Agora estamos preparando um concerto que se realizará em Londres, em julho, quando Keith, Marc e eu apresentaremos o projeto Three Fates junto com a BBC Concert Orchestra, no Barbican Centre.

Há músicos de jazz e rock fantásticos e eu sinto que os músicos da área clássica têm algo a aprender com eles e vice-versa.

Também estou certo que algumas pessoas que participam dessas experiências encontrarão mais tarde seus caminhos para a apreciação dos concertos clássicos.

Sei que muitos músicos de orquestras tocam jazz e rock e não vejo limitações em qualquer tipo de gênero musical, desde que seja apresentado no mais alto nível.

 

Acha que esses encontros que misturam músicas clássica e pop podem atrair uma nova geração de público para a área erudita?

Mikkelsen – Sim e acho maravilhoso podermos nos apresentar para um novo público.

 

O senhor tem fama de estabelecer comunicação fácil com músicos e público. Isto faz parte de seu temperamento, mas por que esta comunicação, que nem todos os maestros conseguem, é importante?

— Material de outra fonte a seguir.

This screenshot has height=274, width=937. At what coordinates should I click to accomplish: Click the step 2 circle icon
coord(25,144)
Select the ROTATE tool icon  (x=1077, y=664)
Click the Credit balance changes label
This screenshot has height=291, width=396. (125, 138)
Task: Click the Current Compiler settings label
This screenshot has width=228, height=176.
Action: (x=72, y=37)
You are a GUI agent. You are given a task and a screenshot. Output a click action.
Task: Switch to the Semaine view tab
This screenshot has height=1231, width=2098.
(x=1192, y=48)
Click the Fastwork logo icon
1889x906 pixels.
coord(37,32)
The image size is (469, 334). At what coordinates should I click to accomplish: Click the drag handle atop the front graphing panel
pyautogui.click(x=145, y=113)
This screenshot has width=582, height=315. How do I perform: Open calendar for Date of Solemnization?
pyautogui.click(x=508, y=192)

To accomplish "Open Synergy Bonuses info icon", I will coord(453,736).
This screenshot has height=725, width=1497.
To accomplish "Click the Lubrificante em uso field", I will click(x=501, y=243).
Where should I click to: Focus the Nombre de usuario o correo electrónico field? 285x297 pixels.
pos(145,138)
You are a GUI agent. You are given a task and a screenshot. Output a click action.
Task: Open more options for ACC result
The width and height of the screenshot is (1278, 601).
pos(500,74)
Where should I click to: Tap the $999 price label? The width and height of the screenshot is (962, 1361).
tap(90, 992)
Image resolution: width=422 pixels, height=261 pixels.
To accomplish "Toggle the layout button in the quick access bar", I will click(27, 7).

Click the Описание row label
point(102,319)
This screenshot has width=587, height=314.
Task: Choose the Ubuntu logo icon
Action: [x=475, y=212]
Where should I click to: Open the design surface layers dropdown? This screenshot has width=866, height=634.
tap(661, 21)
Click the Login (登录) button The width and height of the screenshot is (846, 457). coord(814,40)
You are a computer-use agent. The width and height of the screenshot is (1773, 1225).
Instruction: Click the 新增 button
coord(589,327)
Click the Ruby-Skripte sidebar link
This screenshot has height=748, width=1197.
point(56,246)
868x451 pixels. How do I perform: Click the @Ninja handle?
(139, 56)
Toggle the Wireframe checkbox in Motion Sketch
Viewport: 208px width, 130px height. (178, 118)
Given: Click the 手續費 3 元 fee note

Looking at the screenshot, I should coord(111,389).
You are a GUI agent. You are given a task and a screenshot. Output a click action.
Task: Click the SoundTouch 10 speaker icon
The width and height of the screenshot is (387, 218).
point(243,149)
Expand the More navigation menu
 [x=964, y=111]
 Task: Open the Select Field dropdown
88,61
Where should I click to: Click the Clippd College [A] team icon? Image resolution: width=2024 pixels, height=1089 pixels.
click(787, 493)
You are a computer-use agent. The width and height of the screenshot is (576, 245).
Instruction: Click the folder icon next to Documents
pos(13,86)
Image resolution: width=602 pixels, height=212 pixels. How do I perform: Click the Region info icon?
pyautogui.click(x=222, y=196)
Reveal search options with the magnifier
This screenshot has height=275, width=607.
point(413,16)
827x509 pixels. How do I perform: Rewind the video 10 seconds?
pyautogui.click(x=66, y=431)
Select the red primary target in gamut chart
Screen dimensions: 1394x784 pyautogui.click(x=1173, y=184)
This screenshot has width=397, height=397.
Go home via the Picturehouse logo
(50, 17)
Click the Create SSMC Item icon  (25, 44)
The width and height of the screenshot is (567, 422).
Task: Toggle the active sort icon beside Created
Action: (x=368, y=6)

Mikkelsen – Acredito profundamente que minha tarefa é inspirar músicos a apresentarem o máximo de suas possibilidades, a fim de poder causar impacto nos ouvintes. Em outras palavras, acho importante estimular a comunicação de coração para coração.

Um espectador deve sair do teatro sentindo-se inspirado, comovido, iluminado e renovado pela performance dos músicos, da orquestra.

 

Como o senhor vê a música clássica hoje, em um mundo cada vez mais ligado à comunicação virtual? Como atrair novos públicos para a música clássica?

Mikkelsen – Eu ainda acredito que a música clássica sobreviverá, a despeito das devastações promovidas pela influência virtual. Nossa mais importante contrapartida é juntar todos os esforços para atrair jovens gerações para a música clássica e mostrar que vale a pena frequentar concertos e espetáculos de música ao vivo.

Para assegurar isto, devemos levar frescor, alegria e entusiasmo para estas novas plateias, junto com a mais alta qualidade de performance de nossas atuações artísticas.